There were few limitations in our systematic review. First, only two to three studies were included under each outcome measures. The pooled sample sizes may not be large enough to draw a clinically significant conclusion due to random sampling error. Secondly, if heterogeneity was found to be significant by Cochran's Q-statistics chi-square test and I²-statistic, subgroup analysis cannot be performed as each subgroup would consist of one to two studies only. As a result, heterogeneity may be significant and may affect the validity of the result of meta-analysis. Further investigations may be needed to explore the reasons behind the high heterogeneity, such as ethnicity differences and scanner dependent differences. Thirdly, the few numbers of included studies also reflects that the field of MRI on lacrimal gland in thyroid eye disease requires further studies.

Out of the nine included studies, seven studies were written by Chinese authors and recruited Chinese subjects [14‐16, 18, 19, 21, 22]. Care in application of results to other ethnicities should be considered. Previous studies have demonstrated that differences in clinical manifestations of TED exist between East Asian and Caucasian patients [29, 43]. Radiological differences can arise between different ethnicities, affecting the representativeness of this meta-analysis as most included patients are Chinese.
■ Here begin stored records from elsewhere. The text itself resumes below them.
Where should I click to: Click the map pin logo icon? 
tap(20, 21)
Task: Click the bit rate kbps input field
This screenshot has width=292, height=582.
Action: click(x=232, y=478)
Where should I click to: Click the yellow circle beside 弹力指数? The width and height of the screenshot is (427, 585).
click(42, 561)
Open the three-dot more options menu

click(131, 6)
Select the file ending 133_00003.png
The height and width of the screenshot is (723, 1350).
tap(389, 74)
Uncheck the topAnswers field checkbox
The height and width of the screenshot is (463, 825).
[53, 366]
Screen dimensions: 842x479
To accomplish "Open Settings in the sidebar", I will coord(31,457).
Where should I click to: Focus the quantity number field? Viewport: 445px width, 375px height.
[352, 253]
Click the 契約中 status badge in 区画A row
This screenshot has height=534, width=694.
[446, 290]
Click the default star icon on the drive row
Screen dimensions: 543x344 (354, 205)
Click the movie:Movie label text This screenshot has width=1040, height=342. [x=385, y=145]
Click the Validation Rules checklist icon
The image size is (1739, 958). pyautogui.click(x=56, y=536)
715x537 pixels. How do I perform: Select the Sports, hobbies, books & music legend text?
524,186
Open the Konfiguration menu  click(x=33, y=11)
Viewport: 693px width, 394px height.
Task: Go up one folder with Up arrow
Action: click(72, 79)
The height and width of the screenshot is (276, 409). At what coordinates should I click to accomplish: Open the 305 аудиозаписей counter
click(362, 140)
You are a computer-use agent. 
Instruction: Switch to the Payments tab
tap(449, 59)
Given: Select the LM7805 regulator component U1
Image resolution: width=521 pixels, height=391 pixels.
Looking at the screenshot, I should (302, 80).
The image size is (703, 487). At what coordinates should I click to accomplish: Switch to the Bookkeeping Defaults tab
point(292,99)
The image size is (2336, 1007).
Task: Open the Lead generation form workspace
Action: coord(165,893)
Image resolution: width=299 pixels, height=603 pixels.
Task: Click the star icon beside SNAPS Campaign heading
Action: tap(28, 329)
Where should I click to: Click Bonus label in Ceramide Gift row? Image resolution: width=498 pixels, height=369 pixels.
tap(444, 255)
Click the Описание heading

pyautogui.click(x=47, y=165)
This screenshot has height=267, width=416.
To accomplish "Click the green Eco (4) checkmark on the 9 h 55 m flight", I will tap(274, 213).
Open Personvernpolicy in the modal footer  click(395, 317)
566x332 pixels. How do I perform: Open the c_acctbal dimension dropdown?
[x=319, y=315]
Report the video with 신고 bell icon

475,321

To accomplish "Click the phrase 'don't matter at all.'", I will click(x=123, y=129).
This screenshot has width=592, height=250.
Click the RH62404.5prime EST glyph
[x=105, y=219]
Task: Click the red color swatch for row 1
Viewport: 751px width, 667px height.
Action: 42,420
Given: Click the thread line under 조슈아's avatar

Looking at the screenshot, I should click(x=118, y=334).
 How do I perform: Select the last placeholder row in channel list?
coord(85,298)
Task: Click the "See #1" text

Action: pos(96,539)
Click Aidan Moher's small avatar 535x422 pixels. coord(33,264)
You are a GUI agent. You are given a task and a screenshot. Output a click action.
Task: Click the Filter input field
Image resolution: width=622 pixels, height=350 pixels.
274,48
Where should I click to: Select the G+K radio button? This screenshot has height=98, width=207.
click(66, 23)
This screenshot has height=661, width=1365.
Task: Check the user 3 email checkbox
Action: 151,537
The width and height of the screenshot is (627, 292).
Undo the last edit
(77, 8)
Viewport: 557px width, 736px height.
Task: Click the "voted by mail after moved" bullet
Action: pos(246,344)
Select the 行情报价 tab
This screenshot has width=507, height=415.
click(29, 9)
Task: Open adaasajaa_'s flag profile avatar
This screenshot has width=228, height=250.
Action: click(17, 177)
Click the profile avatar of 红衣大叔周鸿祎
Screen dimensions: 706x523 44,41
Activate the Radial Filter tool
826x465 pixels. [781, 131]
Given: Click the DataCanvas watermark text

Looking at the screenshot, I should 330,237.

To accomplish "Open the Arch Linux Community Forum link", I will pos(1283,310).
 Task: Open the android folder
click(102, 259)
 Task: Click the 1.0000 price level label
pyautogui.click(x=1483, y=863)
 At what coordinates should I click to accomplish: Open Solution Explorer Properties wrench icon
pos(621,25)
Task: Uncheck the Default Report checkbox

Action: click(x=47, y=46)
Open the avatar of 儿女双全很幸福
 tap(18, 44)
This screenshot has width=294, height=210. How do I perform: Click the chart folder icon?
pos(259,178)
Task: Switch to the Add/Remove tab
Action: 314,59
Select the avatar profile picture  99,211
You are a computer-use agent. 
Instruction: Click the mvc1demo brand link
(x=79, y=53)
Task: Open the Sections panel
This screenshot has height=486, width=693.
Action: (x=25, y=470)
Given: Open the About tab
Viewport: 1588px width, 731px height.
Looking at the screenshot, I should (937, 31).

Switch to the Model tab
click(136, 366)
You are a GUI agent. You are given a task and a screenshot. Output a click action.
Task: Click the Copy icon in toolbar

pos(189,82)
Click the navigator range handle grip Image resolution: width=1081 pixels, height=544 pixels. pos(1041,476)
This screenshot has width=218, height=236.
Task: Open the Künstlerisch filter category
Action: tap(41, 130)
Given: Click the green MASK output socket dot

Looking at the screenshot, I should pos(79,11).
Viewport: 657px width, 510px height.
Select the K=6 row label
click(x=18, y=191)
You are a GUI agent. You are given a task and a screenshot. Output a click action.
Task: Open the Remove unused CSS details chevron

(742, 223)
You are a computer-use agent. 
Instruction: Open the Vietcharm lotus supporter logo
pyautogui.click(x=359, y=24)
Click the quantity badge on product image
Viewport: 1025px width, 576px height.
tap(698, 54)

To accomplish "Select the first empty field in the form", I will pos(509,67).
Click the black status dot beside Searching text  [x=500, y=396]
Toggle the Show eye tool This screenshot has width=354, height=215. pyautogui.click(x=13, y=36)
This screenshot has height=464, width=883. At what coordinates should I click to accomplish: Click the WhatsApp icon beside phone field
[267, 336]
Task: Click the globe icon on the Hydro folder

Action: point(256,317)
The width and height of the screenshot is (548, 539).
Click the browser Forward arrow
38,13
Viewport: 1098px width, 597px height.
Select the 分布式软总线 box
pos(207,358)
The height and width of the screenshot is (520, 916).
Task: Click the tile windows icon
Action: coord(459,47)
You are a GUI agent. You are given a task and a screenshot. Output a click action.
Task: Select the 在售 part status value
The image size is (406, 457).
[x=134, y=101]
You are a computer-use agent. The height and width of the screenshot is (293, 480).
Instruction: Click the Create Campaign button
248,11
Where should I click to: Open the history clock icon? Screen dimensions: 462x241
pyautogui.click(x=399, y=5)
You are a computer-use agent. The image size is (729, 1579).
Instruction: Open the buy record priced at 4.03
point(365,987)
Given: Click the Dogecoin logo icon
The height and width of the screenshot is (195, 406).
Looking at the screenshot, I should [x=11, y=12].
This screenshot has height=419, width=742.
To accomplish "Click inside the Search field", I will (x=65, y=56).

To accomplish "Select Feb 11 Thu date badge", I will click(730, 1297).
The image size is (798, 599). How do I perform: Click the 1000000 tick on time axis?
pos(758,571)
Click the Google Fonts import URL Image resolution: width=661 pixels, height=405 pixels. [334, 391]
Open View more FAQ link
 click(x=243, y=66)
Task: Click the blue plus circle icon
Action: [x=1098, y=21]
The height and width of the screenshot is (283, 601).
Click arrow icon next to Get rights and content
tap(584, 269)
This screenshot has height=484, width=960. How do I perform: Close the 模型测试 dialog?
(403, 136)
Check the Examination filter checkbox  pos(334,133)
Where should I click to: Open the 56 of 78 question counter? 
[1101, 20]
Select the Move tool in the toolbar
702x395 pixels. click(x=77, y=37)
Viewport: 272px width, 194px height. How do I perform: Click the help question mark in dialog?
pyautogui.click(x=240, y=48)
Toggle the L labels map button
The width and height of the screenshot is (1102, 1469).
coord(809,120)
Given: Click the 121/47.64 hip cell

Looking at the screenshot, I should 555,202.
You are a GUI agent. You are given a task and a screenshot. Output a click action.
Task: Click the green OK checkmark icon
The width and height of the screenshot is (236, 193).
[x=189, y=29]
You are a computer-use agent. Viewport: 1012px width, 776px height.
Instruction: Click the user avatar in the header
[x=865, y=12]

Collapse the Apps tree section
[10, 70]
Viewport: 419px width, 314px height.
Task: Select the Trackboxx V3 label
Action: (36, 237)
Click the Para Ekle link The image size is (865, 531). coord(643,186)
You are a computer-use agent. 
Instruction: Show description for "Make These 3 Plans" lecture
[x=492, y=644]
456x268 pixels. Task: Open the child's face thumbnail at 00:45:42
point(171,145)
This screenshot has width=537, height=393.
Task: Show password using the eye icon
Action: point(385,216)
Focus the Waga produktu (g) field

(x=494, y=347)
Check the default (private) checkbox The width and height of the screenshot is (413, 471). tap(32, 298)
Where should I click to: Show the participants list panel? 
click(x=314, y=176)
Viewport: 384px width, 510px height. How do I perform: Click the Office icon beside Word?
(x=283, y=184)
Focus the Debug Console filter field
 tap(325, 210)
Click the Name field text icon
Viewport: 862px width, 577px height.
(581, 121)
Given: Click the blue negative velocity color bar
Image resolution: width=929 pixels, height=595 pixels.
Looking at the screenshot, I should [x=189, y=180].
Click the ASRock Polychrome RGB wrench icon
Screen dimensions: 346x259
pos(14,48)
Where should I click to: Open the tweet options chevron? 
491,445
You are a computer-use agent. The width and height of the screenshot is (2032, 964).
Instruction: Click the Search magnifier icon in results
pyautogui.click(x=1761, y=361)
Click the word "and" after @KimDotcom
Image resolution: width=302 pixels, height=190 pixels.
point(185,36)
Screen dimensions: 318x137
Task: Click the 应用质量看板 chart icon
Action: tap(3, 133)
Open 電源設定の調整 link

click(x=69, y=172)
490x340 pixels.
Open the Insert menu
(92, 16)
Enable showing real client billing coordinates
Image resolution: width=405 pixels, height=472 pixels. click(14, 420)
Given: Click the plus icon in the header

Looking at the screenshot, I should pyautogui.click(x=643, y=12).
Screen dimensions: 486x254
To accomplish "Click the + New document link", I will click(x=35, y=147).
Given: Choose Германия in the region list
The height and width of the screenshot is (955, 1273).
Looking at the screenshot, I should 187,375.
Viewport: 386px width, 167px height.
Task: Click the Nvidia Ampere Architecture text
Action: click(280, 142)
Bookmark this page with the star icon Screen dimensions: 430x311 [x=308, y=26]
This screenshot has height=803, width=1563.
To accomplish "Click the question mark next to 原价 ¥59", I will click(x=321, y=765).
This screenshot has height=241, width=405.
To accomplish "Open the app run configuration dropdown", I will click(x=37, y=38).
This is the first systematic review and meta-analysis on the use of MRI LG parameters in TED patients. MRI is a non-invasive imaging modality that can effectively guide the management of TED patients. While the current number of studies on MRI LG parameters is limited, where only two to three studies focus on each parameter, more studies with larger sample sizes and from a wider range of ethnicities would be warranted. The potential LG imaging markers for TED, especially in the aspects of disease grading and therapeutic responses prediction are still under investigations. The use of MRI, which is non-invasive, safe, highly sensitive, could possibly be a rising trend for the diagnosis of TED or other orbital diseases.